Mice without father live longer and other genetic news


Various genetic news have called my attention today.


From the latest
PLoS ONE:

Bad prospects for genetic-association medicine.

Yudi Pawitan et al. throw cold water to the hopes of getting simple Mendelian gene-disease associations and even discovering them at all:

Assuming similar allele frequencies and effect sizes of the currently validated SNPs, complex phenotypes such as type-2 diabetes would need approximately 800 variants to explain its 40% heritability. Much smaller numbers of variants are needed if we assume rare-variants but higher penetrance models. We estimate that up to 50,000 cases and an equal number of controls are needed to discover 800 common low-penetrant variants among the top 5000 SNPs. Under common and rare low-penetrance models, the very large studies required to discover the numerous variants are probably at the limit of practical feasibility.

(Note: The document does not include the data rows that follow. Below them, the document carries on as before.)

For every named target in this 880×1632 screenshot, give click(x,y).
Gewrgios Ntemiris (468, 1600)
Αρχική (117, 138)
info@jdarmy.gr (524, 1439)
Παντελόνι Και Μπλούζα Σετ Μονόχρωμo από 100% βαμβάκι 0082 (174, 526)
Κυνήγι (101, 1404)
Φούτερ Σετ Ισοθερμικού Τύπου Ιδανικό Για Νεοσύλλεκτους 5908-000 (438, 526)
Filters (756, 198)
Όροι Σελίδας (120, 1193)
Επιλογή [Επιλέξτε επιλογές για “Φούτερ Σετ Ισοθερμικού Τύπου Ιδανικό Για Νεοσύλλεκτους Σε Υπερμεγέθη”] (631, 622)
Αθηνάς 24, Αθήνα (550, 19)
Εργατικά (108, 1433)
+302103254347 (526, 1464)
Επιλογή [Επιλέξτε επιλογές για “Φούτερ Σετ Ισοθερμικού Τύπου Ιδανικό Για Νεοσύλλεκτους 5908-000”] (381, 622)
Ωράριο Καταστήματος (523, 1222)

Eigenvectors versus Principal Components.

Jun Zhang et al. argue that Laplacian eigenvector analysis and their LAPSTRUCT method provides better analysis of population structure than the "classical" but somewhat limited Principal Components Analysis (PCA).


From Human Reproduction:

Two mothers, no father mice live even longer.

M. Kawahara and T. Kono found that two-mother (2M) mice live some 20% longer on average than normal mice, having smaller and more slender bodies and much better antioxidative processes. They argue that this may be caused by a gene at chromosome 9, which is generally activated at pregnancy to act by the father side, but in this case, without father, the epigenetics is activated differently resulting in these sturdier and smaller mice (all female, of course).

This story (found originally at Science Daily) made me recall the radical feminist S.C.U.M. Manifesto by the late Valerie Solanas and her defense of a female-only humankind. The technology for in vitro female-female reproduction is available (and has been for long) but illegal in humans for obvious ideological reasons (patriarchy, homophobia). On light of these results and the widespread desire for longer and healthier lives, one wonders if Ms. Solanas was not more correct than even she herself believed.

All three papers are freely available (links in text).